STUDY QUESTIONS:
1. According to the text on soft microactuators, which university is Edwin Jager's team from?
2. Please reproduce the passage of the text on soft microactuators between "A novel technique" and "function in air.", inclusive.

TEXT SEGMENT:
§ §

Novel fabrication of soft microactuators with morphological computing using soft lithography

A simple and cost-effective method for the patterning and fabrication of soft polymer microactuators integrated with morphological computation is presented. The microactuators combine conducting polymers to provide the actuation, with spatially designed structures for a morphologically controlled, user-defined actuation. Soft lithography is employed to pattern and fabricate polydimethylsiloxane layers with geometrical pattern, for use as a construction element in the microactuators. These microactuators could obtain multiple bending motions from a single fabrication process depending on the morphological pattern defined in the final step. Instead of fabricating via conventional photolithography route, which involves multiple steps with different chromium photomasks, this new method uses only one single design template to produce geometrically patterned layers, which are then specifically cut to obtain multiple device designs. The desired design of the actuator is decided in the final step of fabrication. The resulting microactuators generate motions such as a spiral, screw, and tube, using a single design template.

A novel technique can fabricate multiple ‘soft microrobots’ from a single design process that may prove useful in biomedical applications. With a continuous drive for robots to get smaller and more efficient, researchers are looking for alternatives to complex, traditional machinery. Edwin Jager and his team from Linköping University in Sweden now report a technique that combines elastomeric silicone and electroactive polymer into an artificial muscle: a soft microrobot actuated depending on the presence of ions in solution. Through controlling the thickness and length of rigid and flexible sections, the team’s devices can produce multiple, different motions such as spiraling and screwing. Such soft robots could find uses in future minimally invasive surgery or drug delivery systems. Jager and his team are now working on soft robots that function in air.

§ §

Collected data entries

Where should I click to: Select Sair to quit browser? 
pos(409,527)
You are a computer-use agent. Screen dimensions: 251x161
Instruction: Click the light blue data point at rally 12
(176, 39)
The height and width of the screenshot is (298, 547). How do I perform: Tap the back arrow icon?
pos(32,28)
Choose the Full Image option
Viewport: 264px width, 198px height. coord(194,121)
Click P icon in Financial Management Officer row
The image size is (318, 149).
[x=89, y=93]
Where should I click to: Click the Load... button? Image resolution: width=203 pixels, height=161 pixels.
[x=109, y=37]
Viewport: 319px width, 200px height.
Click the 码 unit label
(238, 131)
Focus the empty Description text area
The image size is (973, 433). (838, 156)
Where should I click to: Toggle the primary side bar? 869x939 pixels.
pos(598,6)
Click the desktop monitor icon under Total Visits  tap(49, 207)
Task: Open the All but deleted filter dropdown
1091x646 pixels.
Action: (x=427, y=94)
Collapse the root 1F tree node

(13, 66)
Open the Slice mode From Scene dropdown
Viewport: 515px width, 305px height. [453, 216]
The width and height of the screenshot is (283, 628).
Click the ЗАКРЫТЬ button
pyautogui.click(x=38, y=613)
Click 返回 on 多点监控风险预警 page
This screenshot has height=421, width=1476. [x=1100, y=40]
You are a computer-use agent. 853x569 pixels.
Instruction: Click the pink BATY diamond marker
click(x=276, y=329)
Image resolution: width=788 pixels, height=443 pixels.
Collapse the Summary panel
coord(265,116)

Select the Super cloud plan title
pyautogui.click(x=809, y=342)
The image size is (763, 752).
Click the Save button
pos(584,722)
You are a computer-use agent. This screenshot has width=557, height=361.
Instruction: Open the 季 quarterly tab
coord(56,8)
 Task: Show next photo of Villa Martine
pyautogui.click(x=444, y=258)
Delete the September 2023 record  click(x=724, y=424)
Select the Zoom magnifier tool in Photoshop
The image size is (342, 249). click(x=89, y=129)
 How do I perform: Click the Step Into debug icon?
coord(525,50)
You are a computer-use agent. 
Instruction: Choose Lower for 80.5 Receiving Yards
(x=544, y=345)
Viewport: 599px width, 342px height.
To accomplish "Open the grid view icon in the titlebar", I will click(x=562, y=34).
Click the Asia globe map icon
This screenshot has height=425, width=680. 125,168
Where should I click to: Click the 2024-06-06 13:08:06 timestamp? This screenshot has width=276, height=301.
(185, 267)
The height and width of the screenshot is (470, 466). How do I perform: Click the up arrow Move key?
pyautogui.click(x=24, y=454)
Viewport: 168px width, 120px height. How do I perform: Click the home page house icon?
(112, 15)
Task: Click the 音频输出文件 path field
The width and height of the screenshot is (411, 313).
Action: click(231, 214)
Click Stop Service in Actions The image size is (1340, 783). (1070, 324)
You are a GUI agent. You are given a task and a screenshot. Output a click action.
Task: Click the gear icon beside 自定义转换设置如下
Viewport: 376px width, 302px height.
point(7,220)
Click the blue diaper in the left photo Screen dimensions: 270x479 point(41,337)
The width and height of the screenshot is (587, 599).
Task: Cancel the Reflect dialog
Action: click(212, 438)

§ §

ANSWERS IN ORDER:
1. Linköping University in Sweden.

2.
A novel technique can fabricate multiple ‘soft microrobots’ from a single design process that may prove useful in biomedical applications. With a continuous drive for robots to get smaller and more efficient, researchers are looking for alternatives to complex, traditional machinery. Edwin Jager and his team from Linköping University in Sweden now report a technique that combines elastomeric silicone and electroactive polymer into an artificial muscle: a soft microrobot actuated depending on the presence of ions in solution. Through controlling the thickness and length of rigid and flexible sections, the team’s devices can produce multiple, different motions such as spiraling and screwing. Such soft robots could find uses in future minimally invasive surgery or drug delivery systems. Jager and his team are now working on soft robots that function in air.